スポンサード リンクスポンサード リンク

放射線が甲状腺へ及ぼす健康リスク

放射性物質の中で甲状腺へ害を及ぼすのは「ヨウ素131」と呼ばれる物質です。

チェルノブイリ原発事故から25年間の間に収集した約12万人分のデータの分析結果によれば、放射性物質による発がん疾患で確認されているのは、甲状腺ガンのみとなっています。

放射性物質であるヨウ素131は、甲状腺に入ってしまうと直ちに甲状腺ホルモンに合成されて、甲状腺組織の中で放射能を放出しつづけます。
そのため、甲状腺障害、甲状腺がん、甲状腺機能低下症などの原因となるのです。

甲状腺がんの発症リスクが最も高いのは乳幼児で、40歳以上の成人の場合は、甲状腺がんの発症はほとんど見られません。
一方、妊婦が被曝した場合は、胎児の甲状腺機能に悪影響を与える可能性が懸念されます。

放射性物質ではないヨウ素は、人間にとって必要な元素であり、甲状腺には海草などからヨウ素を取り込んで蓄積する働きがあります。

もともと人体には約25mgのヨウ素が存在しており、成人の場合は一日に1.5mgのヨウ素を摂取しています。

甲状腺がんは、甲状腺に生ずる悪性腫瘍のうち、上皮に由来するものの総称で、病理組織別に「乳頭がん」「濾胞がん」「未分化がん」「髄様がん」の4種に分けられます。
この中で最も多いのが乳頭がんで、甲状腺がん全体のの約8割を占めています。
放射能によって生じる甲状腺がんのほとんどが乳頭がんで、チェルノブイリ原発事故後に、その近隣地域でで多発したというデータが残されています。

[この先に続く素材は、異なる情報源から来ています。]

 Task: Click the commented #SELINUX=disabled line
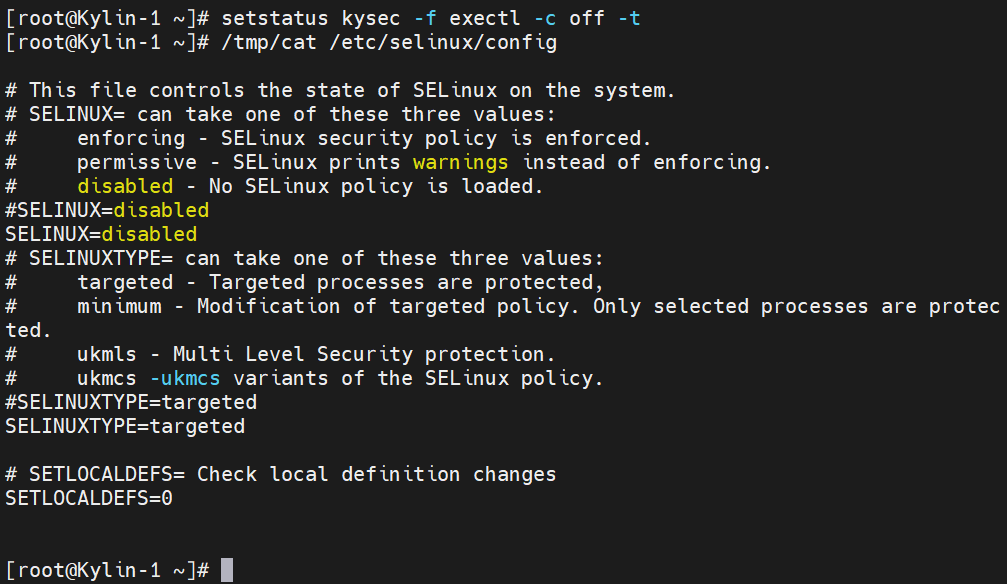[x=107, y=210]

乳頭がんは30〜50代の女性や若者に多く、喉にしこりができるのが特徴です。
しこり以外には典型的な症状はみられないものの、声がかれたりのどが痛んだり、つばが飲み込みにくくなることもあります。

ヨード剤摂取による放射能蓄積予防策のメカニズム

放射性物質であるヨウ素131が甲状腺に蓄積するのを防ぐためには、ヨード剤(放射能を持たない、原発事故に備えて調合されたヨウ素)を摂取することが有効とされています。

ヨード剤の摂取は、なぜ甲状腺への放射能備蓄を予防することができるのでしょうか。
それは、ヨウ素を取り込む機能がある甲状腺が、放射能に汚染されたヨウ素を取り込む前に汚染されていないヨウ素で甲状腺を飽和させておくことで、放射能に汚染されたヨウ素が甲状腺に蓄積することを防止できるとされているからです。

ヨード剤の服用は、放射性物質が甲状腺に溜まることを防ぐ効果がありますが、効果の程度は服用の時期により、最も効果が高いのは被曝直前の服用だと言われています。

しかし実際には、被曝時期を予想してヨード剤を摂取することは不可能に近いため、被曝してからできるだけ早くヨード剤を服用するよう努めなければなりません。

従って、これから放射線量が高い場所に行く場合は、ヨード剤の摂取を欠かさないようにすることが大切です。

甲状腺がヨウ素を吸収するのは空腹時で約5分後、食後の場合は約30分後です。
ヨウ素はいったん甲状腺ホルモンに取り込まれて有機化すると体内に長い間貯留する性質があります。
摂取量の目安は1日一回、成人でヨウ化カリウム130mg、1歳以下の乳幼児で65mgになります。

ちなみに、ヨード剤摂取による内部被曝の防止率は、被曝24時間前の摂取で約70%、12時間前の摂取で約90%、被曝直前の摂取で約97%であるとされています。
また、被曝後に摂取した場合の内部被曝防止率は、3時間後が約50%で、被曝後6時間経過すると、内部被曝防止は不可能とされています。